● **ABOUT THIS EXERCISE**:
The answer is the line with "Given: Click the" and every line after it to the end of the listing, retyped exactly. Pictures do not belong in it.

● **RAW DATA**:
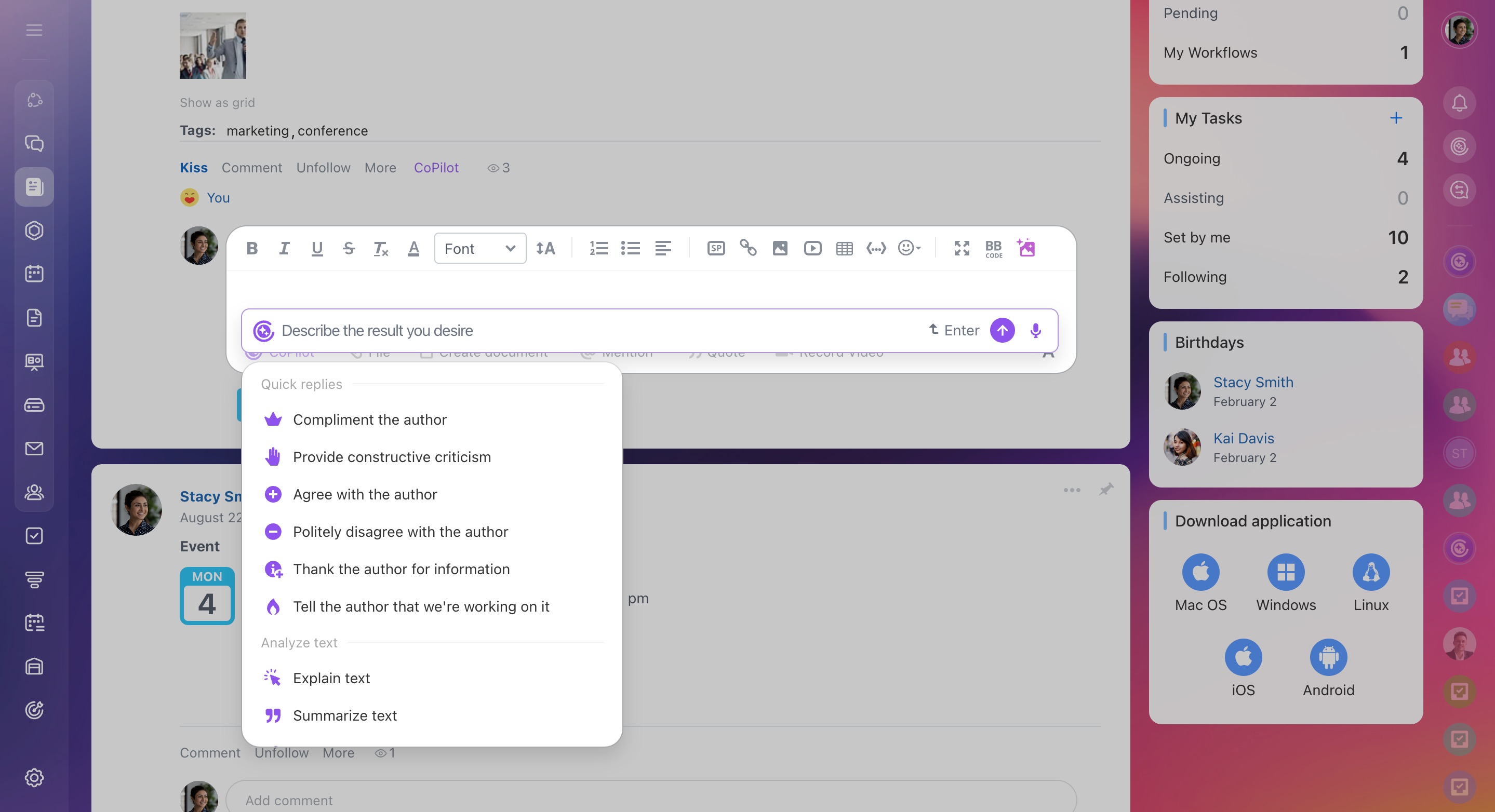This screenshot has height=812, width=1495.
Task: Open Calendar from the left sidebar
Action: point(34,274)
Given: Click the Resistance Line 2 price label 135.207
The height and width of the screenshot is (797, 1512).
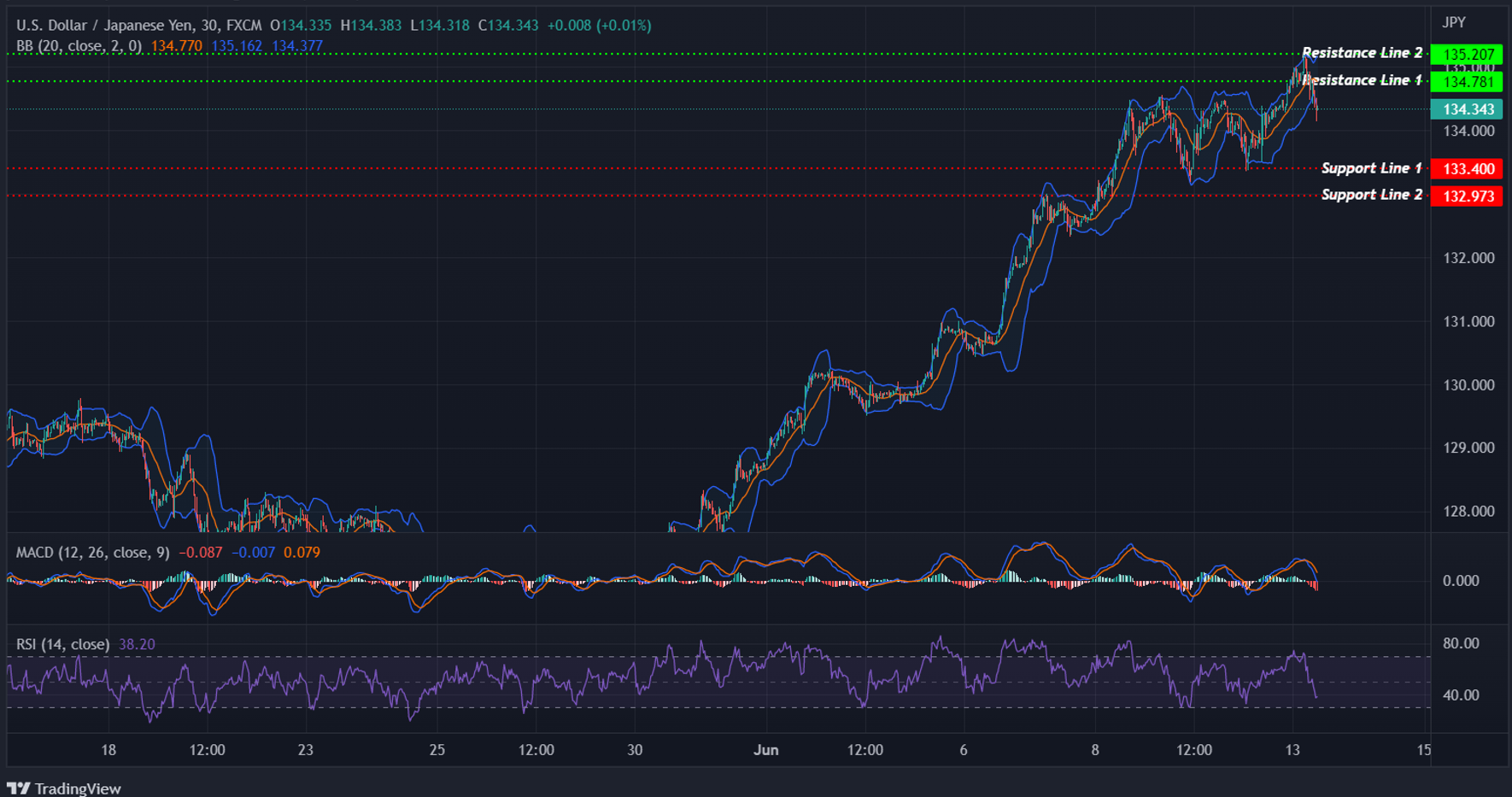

● **YOUR SOLUTION**:
Given: Click the Resistance Line 2 price label 135.207
The height and width of the screenshot is (797, 1512).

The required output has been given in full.